Hands up who remembers keeping the winter chills and ills at bay with rosehip syrup? Memories of a spoonful stirred into a glass of hot water, producing a beautiful rosy-coloured drink, is as much a part of my childhood winters as open fires and flannel vests.
I hadn’t thought much about rosehip syrup as being something that’s disappeared off our shelves in New Zealand until I stumbled on a piece on the internet about some of the history of the brew that was made from wild-growing Central Otago sweet briar hips (Rosa rubiginosa).
During World War 2 the hips were sent to factories in Dunedin to be made into syrup which was used by mothers and children, including infants, to boost Vitamin C intake at a time when fresh fruit and vege weren’t always plentiful. Read more about that here (with photos of the briars growing wild).
Mothers received government coupons which could be exchanged for rosehip syrup (wonder what we’d give coupons for now?) Apparently rosehips have 20 times more Vitamin C than a comparable weight of oranges.
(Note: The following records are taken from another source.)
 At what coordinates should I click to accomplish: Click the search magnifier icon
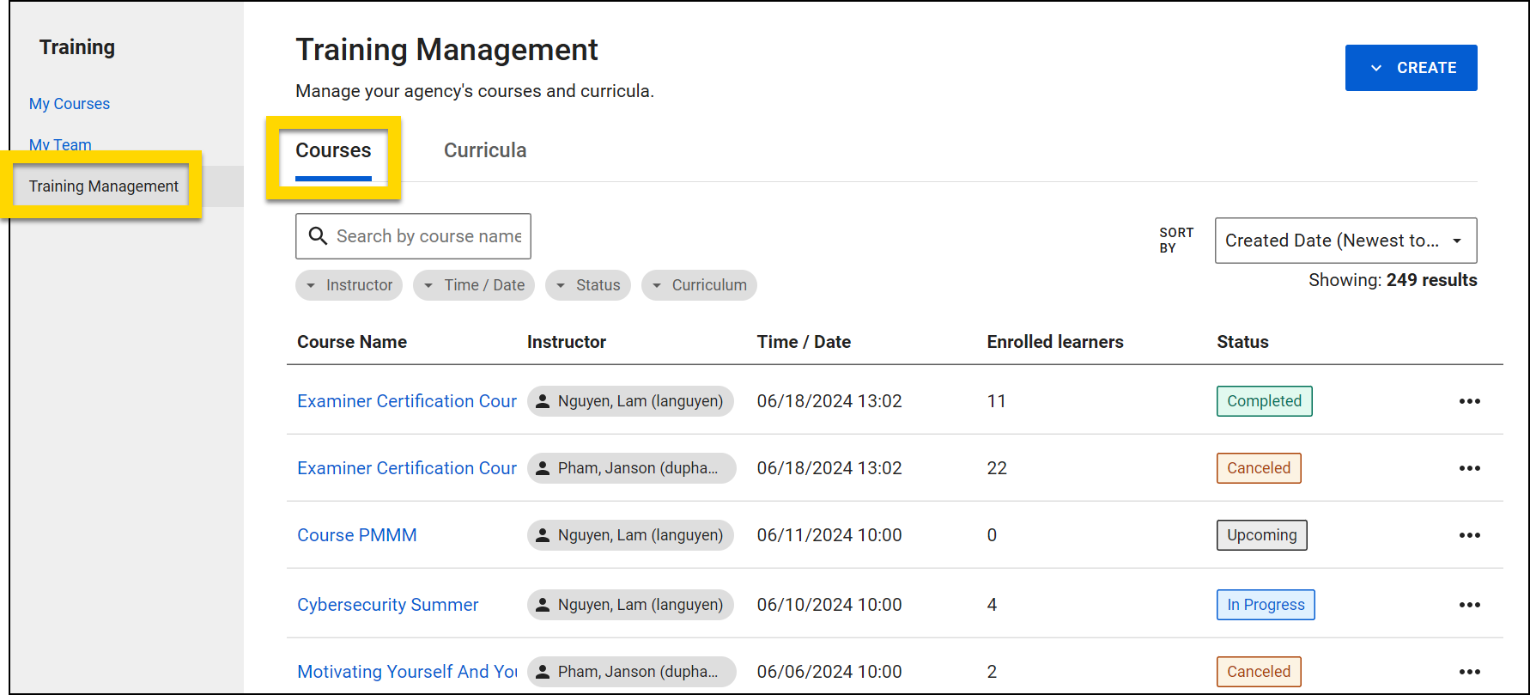(x=318, y=236)
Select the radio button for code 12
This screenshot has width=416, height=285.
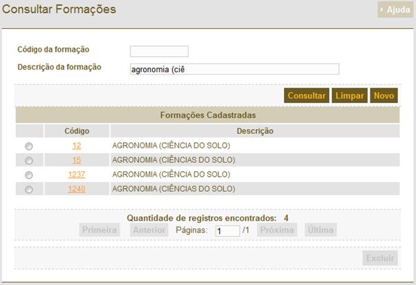point(29,146)
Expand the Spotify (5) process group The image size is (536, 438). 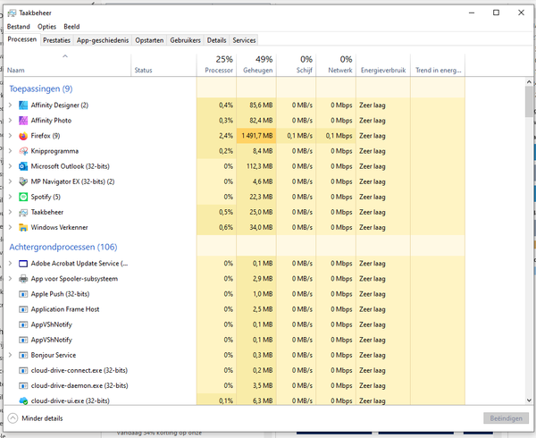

Muriel Bell is a name not well known in New Zealand, but what a life of achievement she led, particularly concerned by the need for a healthy diet (and this was in the first half of the 20th century). In among all her projects – pasteurised milk, the vitamin content of fruit and vege, fluoridated water and better-quality bread – was the promotion of rosehip syrup for mothers and babies during the war years. Needless to say, this health advocate (and a doctor and a scientist) was known as “Battle-axe Bell”.
The Curious Kai blog has a great posting about rosehips so I’ll shut up and let you click on the link and read that (includes a recipe and lots of pictures). The Heritage Roses NZ website also includes a recipe for rosehip syrup, while Hugh Fearnley-Whittingstall has a fairly simple-sounding recipe.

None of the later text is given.